The Advancement of Sound Science Coalition is now defunct. But one of Milloy’s nonprofits has the same acronym and a remarkably similar name: The Advancement of Sound Science Center. His Free Enterprise Action Institute also has tobacco links, with Thomas Borelli—a longtime Philip Morris executive—serving as its secretary.

IT HAS BECOME increasingly hard to defend tobacco or attack smoking studies, which is probably why Milloy’s more recent targets have included climate scientists like Mann. “Tobacco has lost most of these battles, but there is still opportunity to spread doubt about global warming,” says David Michaels, the chair of the Project on Scientific Knowledge and Public Policy at George Washington University. Corporations with a stake in the global warming debate have been distributing their funds accordingly: Of the $3,056,783 raised in 2003 by the libertarian think tank Competitive Enterprise Institute (where Milloy is an unpaid adjunct analyst), $465,000 came from ExxonMobil. Milloy and Borelli’s latest enterprise is a mutual fund that seeks to counter pressure from environmental activists promoting corporate social responsibility.

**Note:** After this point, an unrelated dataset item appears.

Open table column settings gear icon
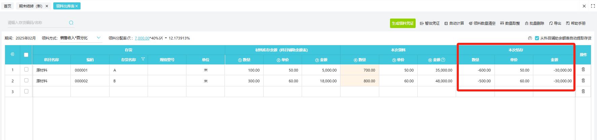 pos(12,54)
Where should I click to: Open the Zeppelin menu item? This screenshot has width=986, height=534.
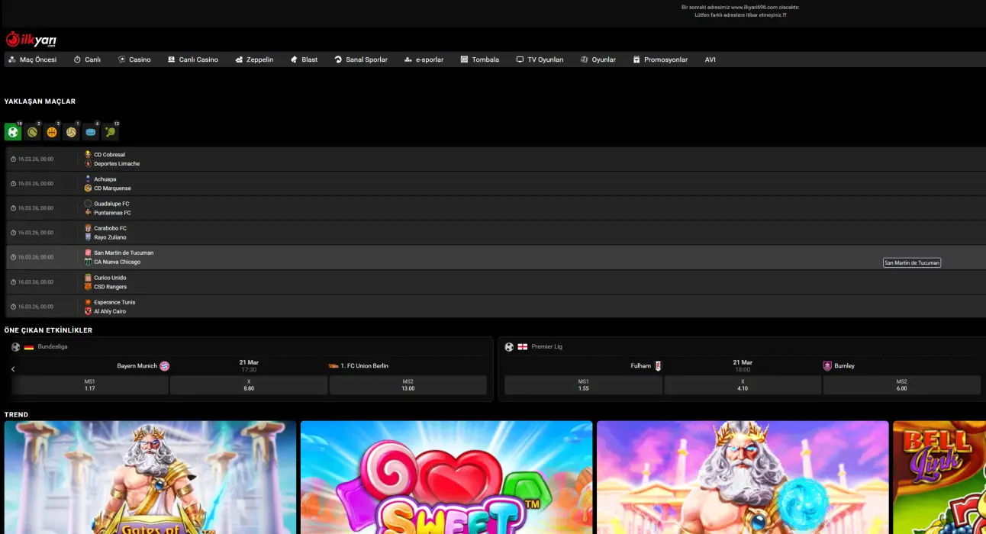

Fox News can’t be expected to dig through the tobacco legacy documents every time one of its columnists writes about smoking issues. But, as far as Milloy, Fox News should be judged the same way tobacco companies were during their trials: What did they know, and when did they know it? Fox News has certainly known since last spring that money from ExxonMobil was going to Milloy’s home-based charities. Perhaps the real reason the news organization tolerates Milloy is that his pro-industry, anti-environmentalist views dovetail nicely with those of its political commentators. Still, this misses an important distinction. Objective viewers long ago realized that Fox News has a political agenda. But, when a pundit promotes this agenda while on the take from corporations that benefit from it, then Fox News has gone one disturbing step further.

Paul D. Thacker is a news reporter for the science journal ENVIRONMENTAL SCIENCE & TECHNOLOGY.

This article appeared in the February 6, 2006 issue of the magazine.